曾有資深教授在聊天時提到,有些資淺教授只想升等、卻沒有一點服務的熱忱,一心只想等到升等後才行有餘力地投入服務;但這種人往往在升等、取得生存籌碼後,也不會願意投入服務工作。升等正教授前,我承認在我從事所謂「學術服務工作」的同時,心裡有部分情緒是考慮到它對我升等的影響、它對我給別人印象的影響;我以為在我升等正教授後,這種擔心勢必不復存在,我可以更放心地選擇我自己想從事的服務工作、斷然拒絕我不想作的服務。但真正升等正教授後,我慢慢體認到,我必須意識到我一路走過來的環境也是前人從事服務工作所造就的,在我取得生存的籌碼後,該有的態度不應是擺姿態挑選任務,而是一同加入扛起責任的行列,不論那是否是我所喜歡的任務。也就是,我發現我更沒有立場只想到「自己」,如果我將升等正教授視為別人對我扛責任能力的肯定。
 
隨著職級的提升,自己有更多的機會擔任決策核心的角色,身份從以往單純的任務執行者,轉變為決定任務執行者的角色。而在這個新角色中,我慢慢感受到決策核心下決策的思維與難處;也在這時刻,我慢慢意識到,當要決定執行者、把服務機會當作是對別人能力的肯定時,我(們)所能託付、選擇的對象、或大家第一直覺所想到的對象,卻老是不出那幾人,我認為這是這些人長期以來所經營的服務形象。令人感嘆的是,這些人中還有多位是極資深、有地位的教授,這些人還持續地為這個學術環境承擔「報酬不足」的服務任務。

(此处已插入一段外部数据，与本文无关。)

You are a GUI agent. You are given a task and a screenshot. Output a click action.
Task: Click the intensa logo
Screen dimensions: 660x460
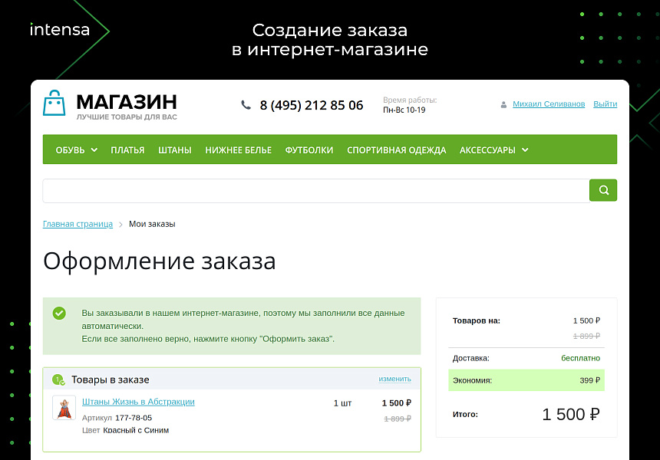59,29
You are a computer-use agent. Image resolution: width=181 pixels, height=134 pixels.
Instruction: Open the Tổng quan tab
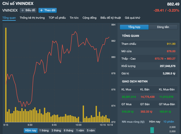click(9, 18)
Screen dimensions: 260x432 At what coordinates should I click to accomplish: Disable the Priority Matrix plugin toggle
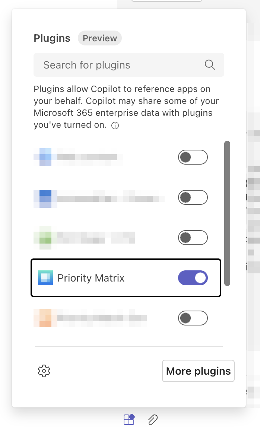(x=193, y=277)
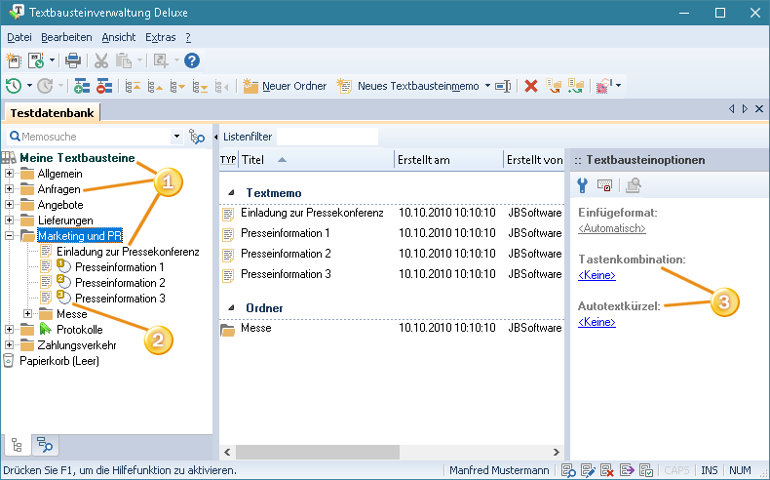Image resolution: width=770 pixels, height=480 pixels.
Task: Select Presseinformation 2 in the list
Action: pos(286,254)
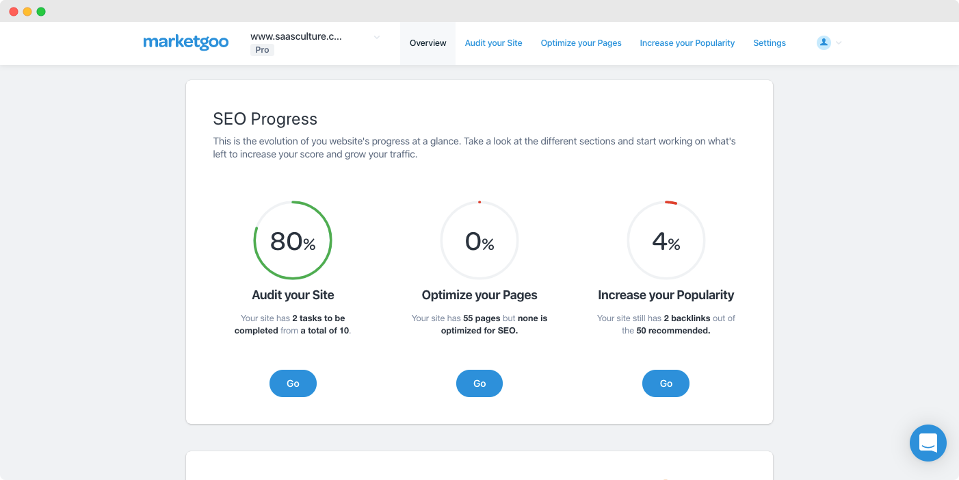Open the account menu chevron

pos(839,43)
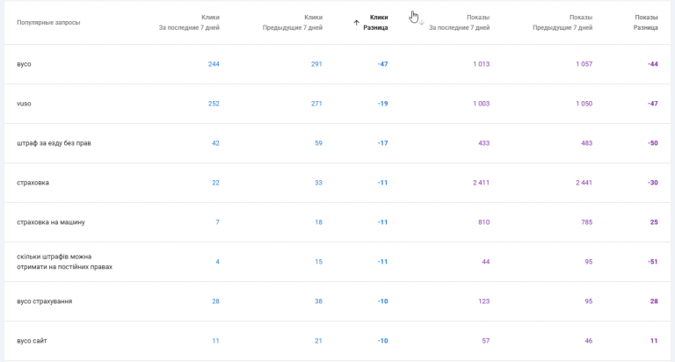Open the вусо query row
The image size is (675, 362).
[338, 64]
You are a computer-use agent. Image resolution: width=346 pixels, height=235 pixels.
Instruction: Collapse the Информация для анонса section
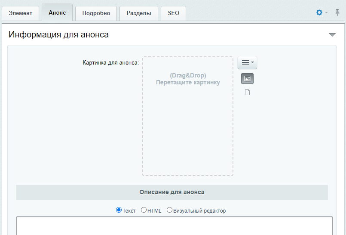click(x=332, y=35)
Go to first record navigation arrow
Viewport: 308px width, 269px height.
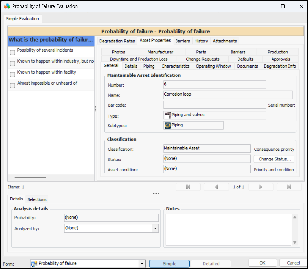[188, 187]
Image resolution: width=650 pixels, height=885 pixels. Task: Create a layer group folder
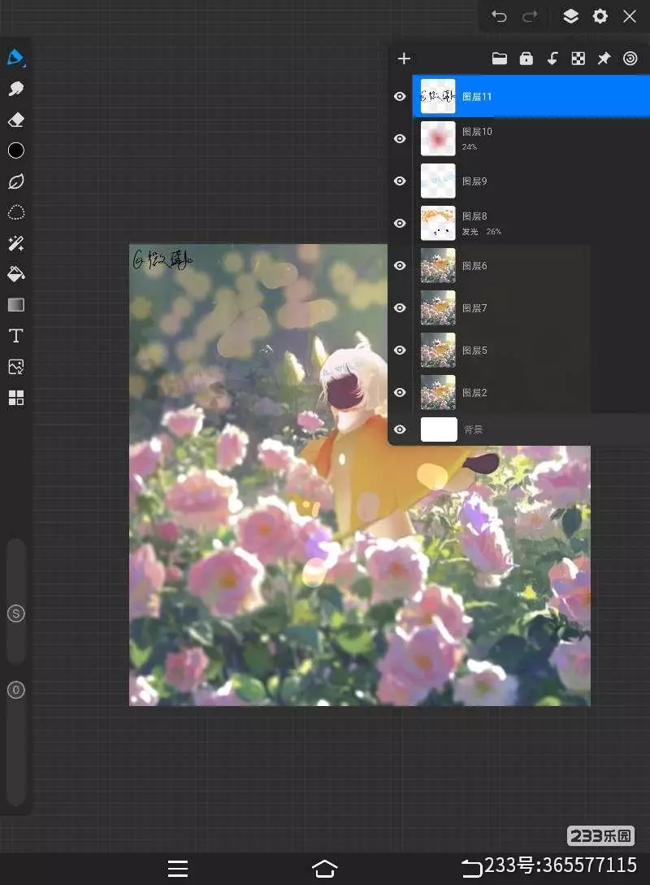coord(500,59)
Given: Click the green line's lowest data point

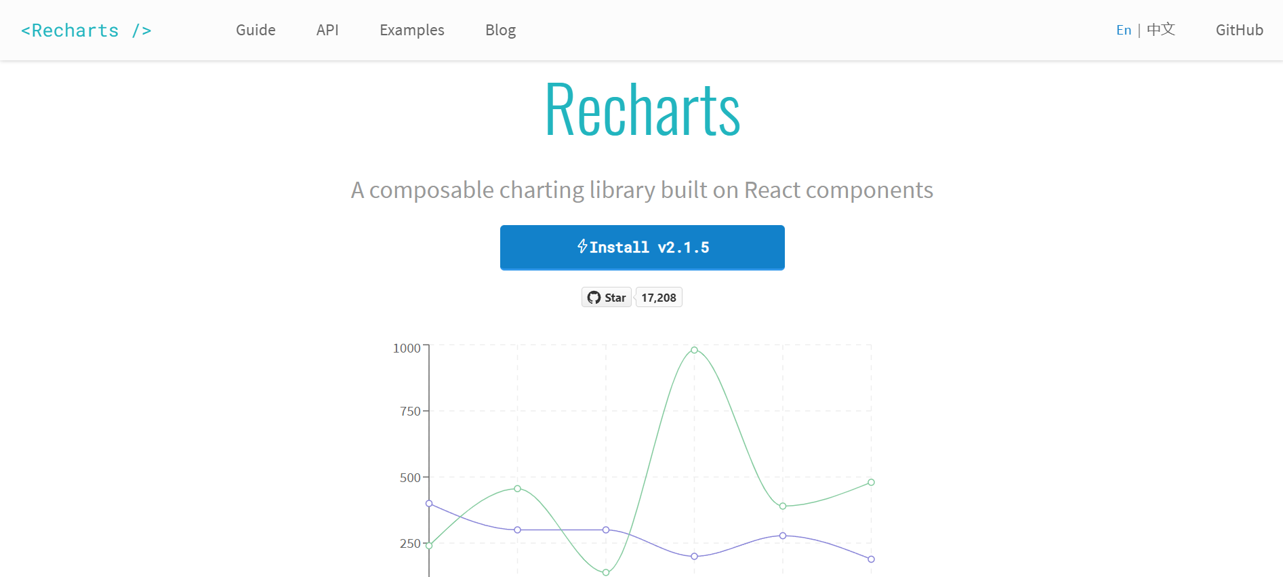Looking at the screenshot, I should 606,572.
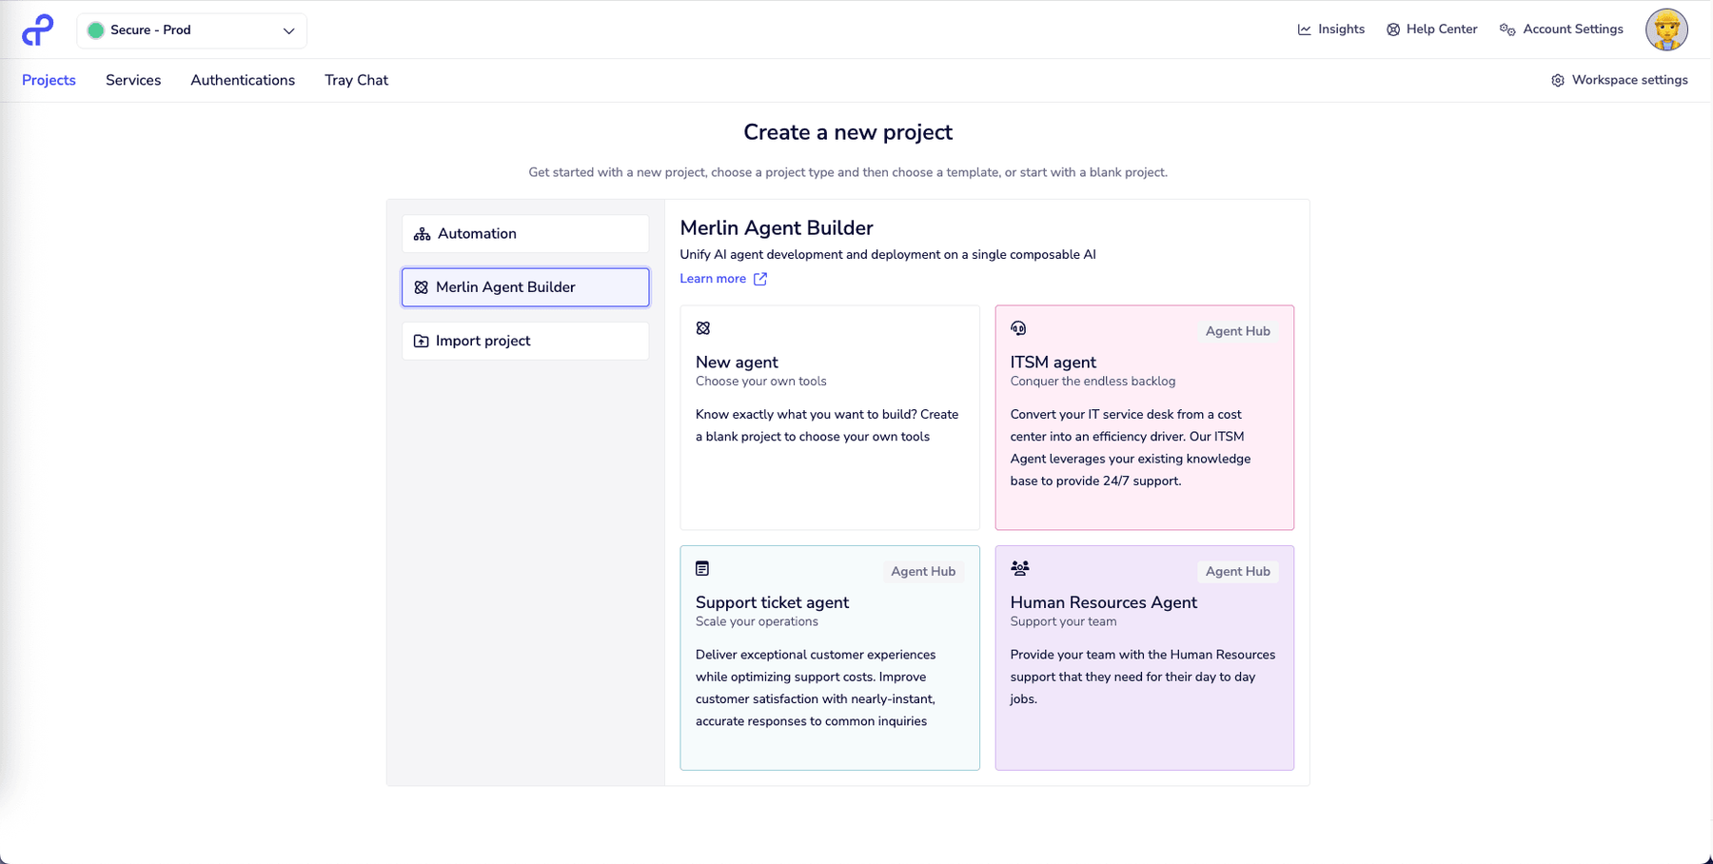
Task: Open Account Settings
Action: pyautogui.click(x=1572, y=29)
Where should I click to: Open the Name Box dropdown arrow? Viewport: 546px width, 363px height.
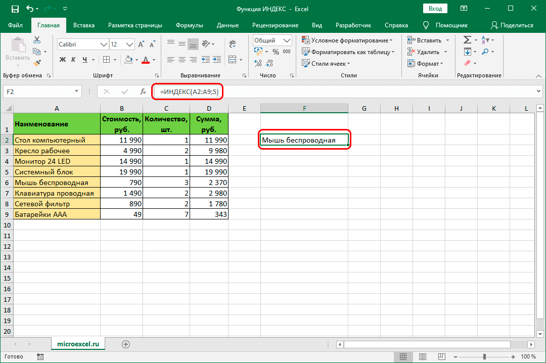click(76, 92)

我也在這過程意識到我對這些人的感佩,也真正意識到在追求做自己想作的事的人生路上,更值得我去關注的事也許不是去挑選我愛做的事,而是建立更寬闊的使命感與責任感去做我該作的事。
 
人看重自己的存在、珍視自己的偏好、重視自己每個值得紀念的一刻並不是件壞事,但在這一刻若還能意識到自己的存在與價值是建構在這個環境與周遭人物的協助之上,才是這個環境延續存在的重要基礎。